(Bloomberg) -- Bayer AG and Johnson & Johnson won a judge’s ruling that upheld the validity of a patent on the blood-thinning drug Xarelto and will keep Mylan NV from selling a generic, low-cost version until August 2024, when the patent expires.
Mylan NV and Sigmapharm Laboratories LLC failed to prove the patent shouldn’t have been issued, U.S. District Court Judge Lawrence Stengel in Wilmington, Delaware, said. The companies can’t sell their generic versions of the drug until the patent expires, the judge said in a separate order.

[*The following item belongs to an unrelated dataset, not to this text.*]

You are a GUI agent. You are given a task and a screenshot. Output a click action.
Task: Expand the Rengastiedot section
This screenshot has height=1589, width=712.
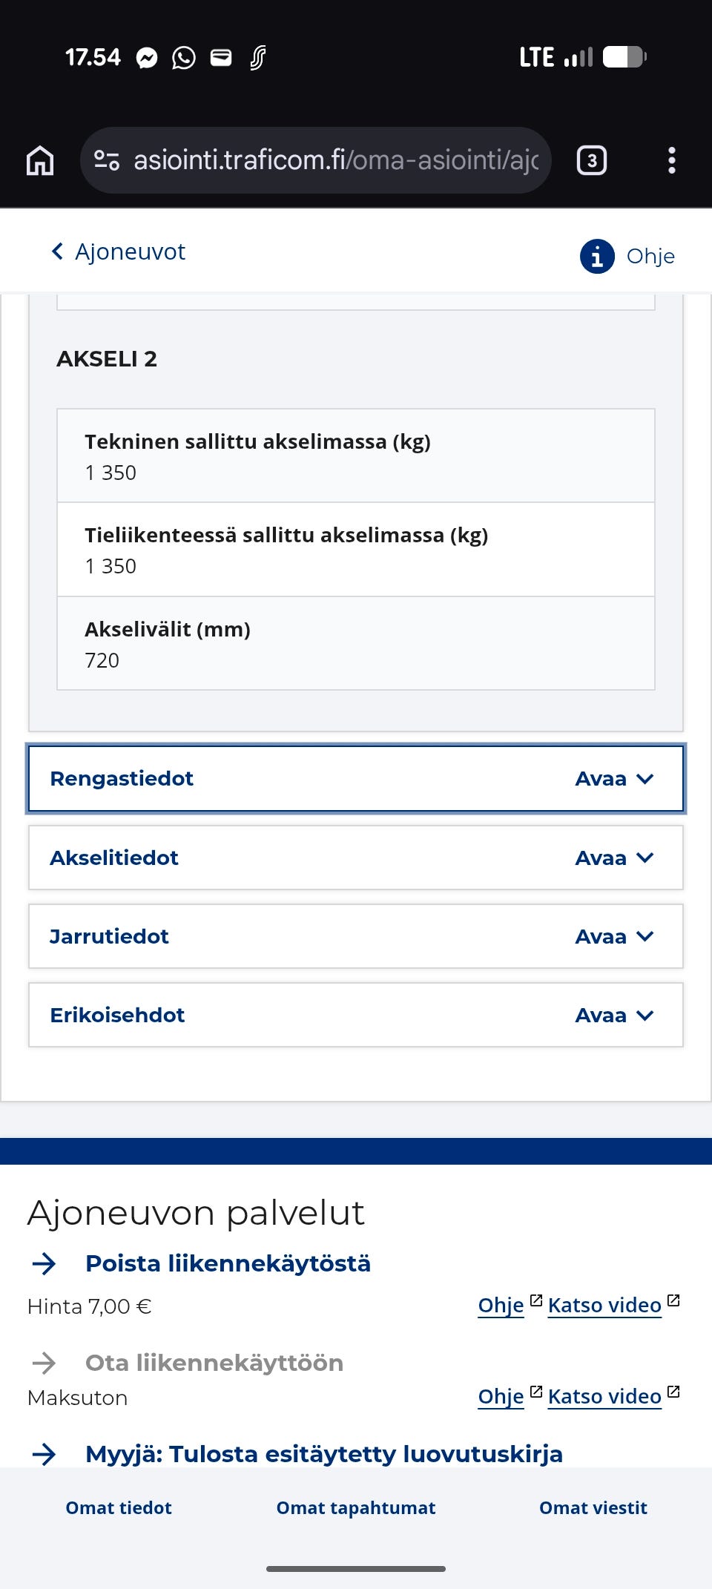coord(355,779)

The patent covers the chemical compound of the drug, rivaroxaban, which is used to prevent clots like deep-vein thrombosis. The generic-drug makers unsuccessfully argued that it would have been obvious to select a certain lead compound to then modify to get the active ingredient in Xarelto. That base compound, Stengel said, was being tested for use as an antibiotic, not an anticoagulant.
Officials at J&J and Mylan didn’t immediately respond to requests for comment.
Xarelto had sales of $2.5 billion in 2017, 3.3 percent of J&J’s revenue, according to data compiled by Bloomberg. Analysts surveyed by Bloomberg estimate that will rise to $3.98 billion by 2021.
Hundreds of scientists were looking for ways to find a replacement that had fewer side effects than warfarin or other established blood-thinners, the judge said.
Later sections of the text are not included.